Требует своего рассмотрения также вопрос об уровнях супервидения. Я вполне согласен с идеей выделения трех уровней супервидения (Калитеевская, 1997) — центрированного на клиенте, центрированного на терапевте и центрированного на отношениях. Вместе с тем, можно заметить, что супевидение, центрированное на клиенте, то есть обсуждение с терапевтом, как клинические особенности данного клиента могут влиять на терапевтический процесс и тактику терапии, в гештальт-подходе носит вспомогательный характер, Это может являться частью обучения, но, строго говоря, так же относится к супервидению, как «консультирование» (ориентированное на здравый смысл) относится к «терапии» (ориентированной на проживание). «Центрированное на терапевте» супервидение, как уже упоминалось, имеет важное значение для осознания терапевтом взаимосвязей его проблем в профессональной и личной жизни, но в большинстве случаев его непродуктивно отрывать от рассмотрения отношений с клиентом. Именно супервидение, «центрированное на отношениях», может использовать важнейшее преимущество гештальт-подхода (преимущество, в котором с гештальт-терапией может поспорить лишь психоанализ) — опору на феномены поля (Робин, _.

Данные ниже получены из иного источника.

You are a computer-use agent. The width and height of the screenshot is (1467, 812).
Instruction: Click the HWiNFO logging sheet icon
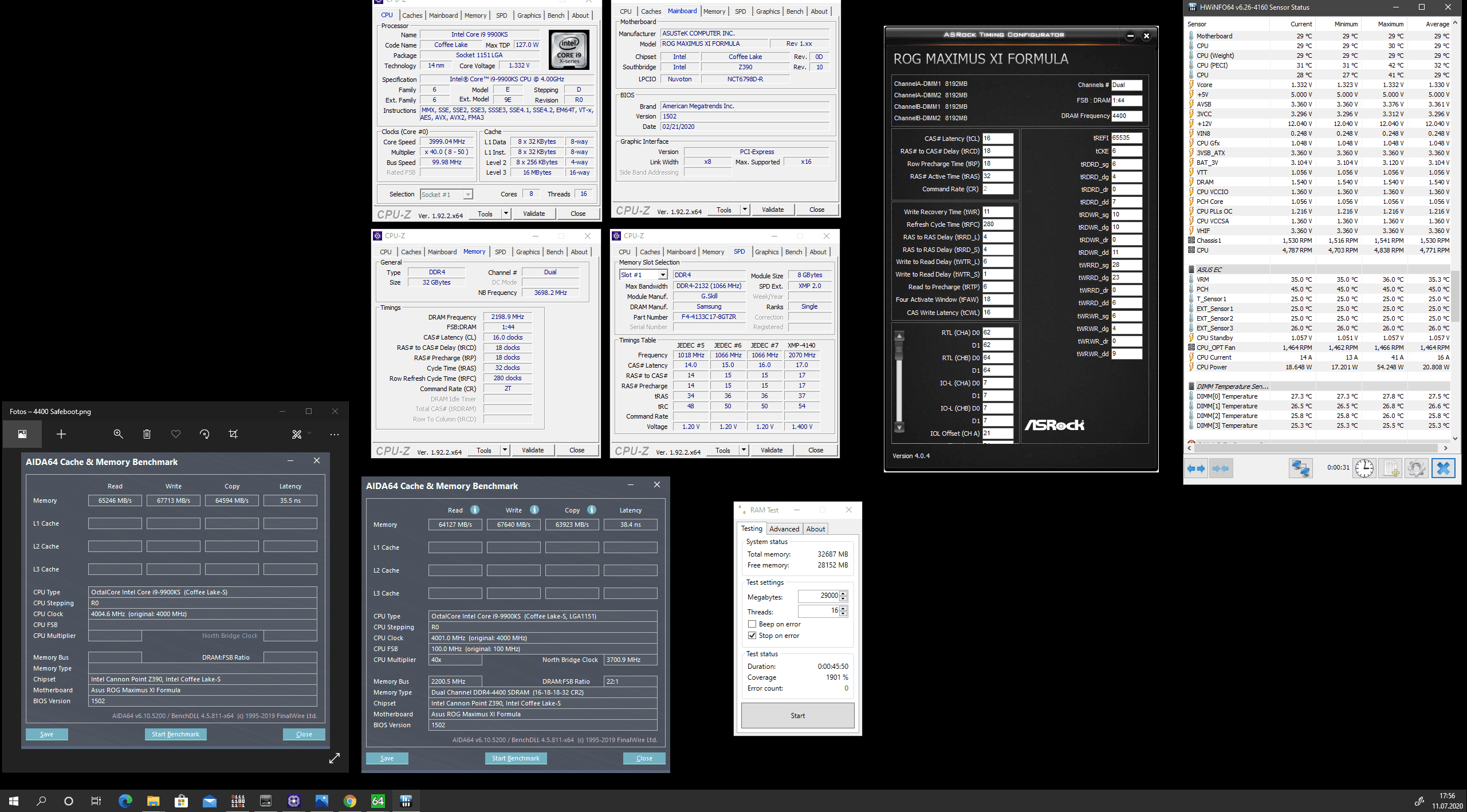click(1390, 468)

Таким образом, супервидение предстает перед нами не как рациональное консультирование, а как холистический опыт, включающий в себя иррациональные компоненты. Соответственно сувервидение носит почти такой же интимно-личный характер как терапия. Здесь, однако, я хотел бы сделать оговорку. Стилевое отличие супервидения состоит в большем партнерстве, так как оба участника процесса являются коллегами. Хотя, как правило, супервизором является более опытный терапевт, не обязательно, чтобы он был в несколько раз более опытным и мудрым, чем супервизируемый. По выражению Жан-Мари Робина, супервизор — не супертерапевт, а другой терапевт, который находится вне поля взаимодействия терапевт — клиент. Это нахождение вне поля дает ему возможность видеть то, что часто не видно терапевту, находящемуся внутри поля и являющемуся частью этого поля. Вместе с тем, супервизор не является отстраненным наблюдателем, будучи частью более широкого поля (если дело происходит в тренинговой группе) или частью того поля взаимодействия, которое возникает между ним и супервизируемым.

Одна из важнейших тактических задач супервидения — это выбор фокуса, определение той «темы», вокруг которой будет разворачиваться взаимодействие терапевт — супервизор. Из уже приведенных рассуждений вытекает, что эта «тема» не может быть целиком определена произвольным выбором супервизора, это — то, что простраивается в процессе взаимодействия терапевта с супервизором. В этом заключается сложность супервизорской работы, в этом же, однако, ее креативность и источники реального содействия профессиональному росту терапевта.

Литература.

Р.S. Когда статья уже была написана, вышел сборник «Гештальт- 2000″ с подробным и вдумчивым эссе Елены Бурцевой «Размышляя о супервизии». Мне очень близка ее позиция, в особенности когда она пишет: «Иногда запрос терапевта выглядит как дилемма ( или-или)., в которой ни один из возможных вариантов полностью его не устраивает. Тогда можно построить супервизию как дополнение ложной альтернативы клиента, которая трансформировалась в ложную альтернативу терапевта. В этом случае супервизор помогает найти терапевту третью, более интегрированную позицию». Для этого супервизор в числе прочего, «помогает перенести новую интегрированную позицию из контекста супервизии на индивидуальный контекст клиента». Я бы сформулировал это так: » путешествующую фигуру» необходимо вернуть в пространство отношений терапевт — клиент.